[Start of section]

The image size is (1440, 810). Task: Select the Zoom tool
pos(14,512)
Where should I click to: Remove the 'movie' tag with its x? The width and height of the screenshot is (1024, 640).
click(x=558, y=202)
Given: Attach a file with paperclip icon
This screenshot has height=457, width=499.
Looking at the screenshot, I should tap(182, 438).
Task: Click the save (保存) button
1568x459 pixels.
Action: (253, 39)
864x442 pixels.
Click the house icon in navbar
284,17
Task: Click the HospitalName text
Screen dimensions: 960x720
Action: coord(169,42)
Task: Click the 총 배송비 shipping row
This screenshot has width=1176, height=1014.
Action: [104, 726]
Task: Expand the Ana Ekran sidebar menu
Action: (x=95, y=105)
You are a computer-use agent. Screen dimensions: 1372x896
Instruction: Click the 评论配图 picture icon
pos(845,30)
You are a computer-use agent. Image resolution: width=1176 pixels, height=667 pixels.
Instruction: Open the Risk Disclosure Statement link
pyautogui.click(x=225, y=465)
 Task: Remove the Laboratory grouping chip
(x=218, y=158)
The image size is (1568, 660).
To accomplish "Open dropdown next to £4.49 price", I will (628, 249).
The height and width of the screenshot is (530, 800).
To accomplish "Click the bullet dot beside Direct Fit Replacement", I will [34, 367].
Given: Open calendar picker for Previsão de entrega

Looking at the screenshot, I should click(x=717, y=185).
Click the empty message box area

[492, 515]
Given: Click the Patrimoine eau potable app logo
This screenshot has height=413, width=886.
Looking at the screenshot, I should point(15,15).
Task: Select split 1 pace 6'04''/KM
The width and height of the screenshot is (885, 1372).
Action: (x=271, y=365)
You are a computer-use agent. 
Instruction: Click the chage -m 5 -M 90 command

[End of section]

▶ Exercise instructions: Transcribe the entries above, every line exactly as it reads.

▶ Result of this exercise:
The image size is (1440, 810). Task: Select the Zoom tool
pos(14,512)
Where should I click to: Remove the 'movie' tag with its x? The width and height of the screenshot is (1024, 640).
click(x=558, y=202)
Given: Attach a file with paperclip icon
This screenshot has height=457, width=499.
Looking at the screenshot, I should tap(182, 438).
Task: Click the save (保存) button
1568x459 pixels.
Action: (253, 39)
864x442 pixels.
Click the house icon in navbar
284,17
Task: Click the HospitalName text
Screen dimensions: 960x720
Action: coord(169,42)
Task: Click the 총 배송비 shipping row
This screenshot has width=1176, height=1014.
Action: [104, 726]
Task: Expand the Ana Ekran sidebar menu
Action: (x=95, y=105)
You are a computer-use agent. Screen dimensions: 1372x896
Instruction: Click the 评论配图 picture icon
pos(845,30)
You are a computer-use agent. Image resolution: width=1176 pixels, height=667 pixels.
Instruction: Open the Risk Disclosure Statement link
pyautogui.click(x=225, y=465)
 Task: Remove the Laboratory grouping chip
(x=218, y=158)
The image size is (1568, 660).
To accomplish "Open dropdown next to £4.49 price", I will (628, 249).
The height and width of the screenshot is (530, 800).
To accomplish "Click the bullet dot beside Direct Fit Replacement", I will [34, 367].
Given: Open calendar picker for Previsão de entrega

Looking at the screenshot, I should click(x=717, y=185).
Click the empty message box area

[492, 515]
Given: Click the Patrimoine eau potable app logo
This screenshot has height=413, width=886.
Looking at the screenshot, I should point(15,15).
Task: Select split 1 pace 6'04''/KM
The width and height of the screenshot is (885, 1372).
Action: (x=271, y=365)
You are a computer-use agent. 
Instruction: Click the chage -m 5 -M 90 command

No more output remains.